Nora, as a 30-year-old woman, is already past her prime according to the judgments of the time, and so she is the target of both her mother's tirades and the condescension of the matrons of the local society, who gossip about her. Surely that says something of Elisabeth's state of mind and how she perceived her standing in society, for she must have composed this story shortly after the Lou affair, when she was already in the mid-30s (therefore even older than Nora) and still single.

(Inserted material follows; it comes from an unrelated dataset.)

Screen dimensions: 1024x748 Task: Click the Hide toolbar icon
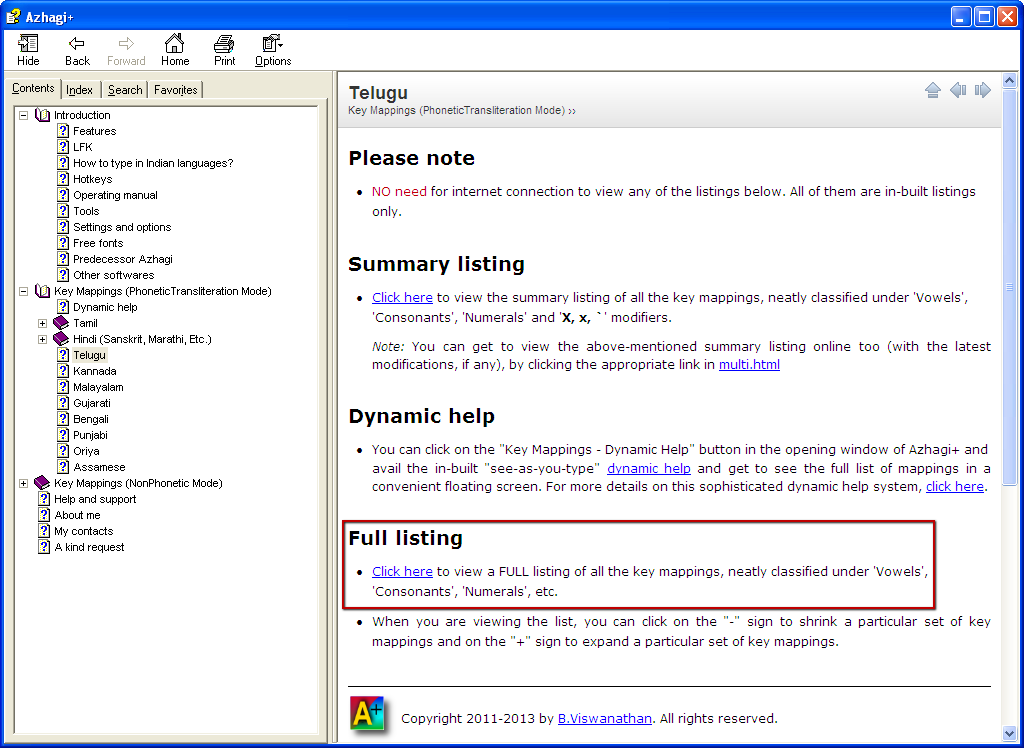click(28, 50)
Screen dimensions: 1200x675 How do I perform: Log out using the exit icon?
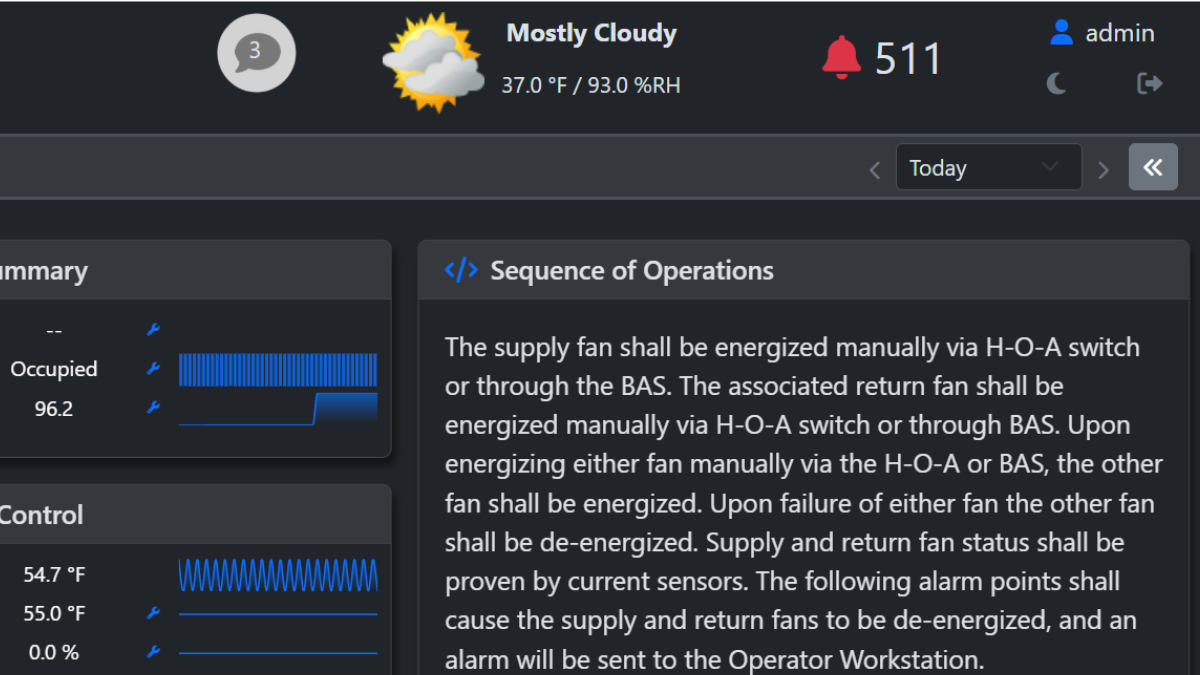pyautogui.click(x=1148, y=83)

As much as she loves to study, Nora, however, does not shun the domestic life. She cohabits with her brother and provides for the needs of the home, which seems to be a source of great contentment to her. The whole story shows this bias: the happiest homes are those headed, not by husband and wife - whose life is marked more by conflict and incompatibility - but by brother and sister, who form a large number of the households in the novella, all full of complicity and familiarity between the "couple".
It is true that the main couple of the story, Georg and Nora, are not siblings. But Georg, a philologist-turned-philosopher, obviously represents Nietzsche, and Nora, as said before, represents Elisabeth herself. So, even here it is the love between brother and sister that which Elisabeth's little écrit celebrates.
Elisabeth and Nietzsche's relationship has been the subject of incestuous rumors for decades (see the literary hoax "My sister and I"). It is, however, very unlikely that this love was conscious on Elisabeth's part - or, for that matter, requited on Nietzsche's. But the novella indicates that there is a kernel of truth to the story.
As Diethe says, this feeling no doubt gave Elisabeth the impetus to dedicate herself to the Nietzsche-Archiv throughout the second half of her long life, especially as brother and sister were at such different points (ideologically and geographically) when Nietzsche's sanity expired its last breath.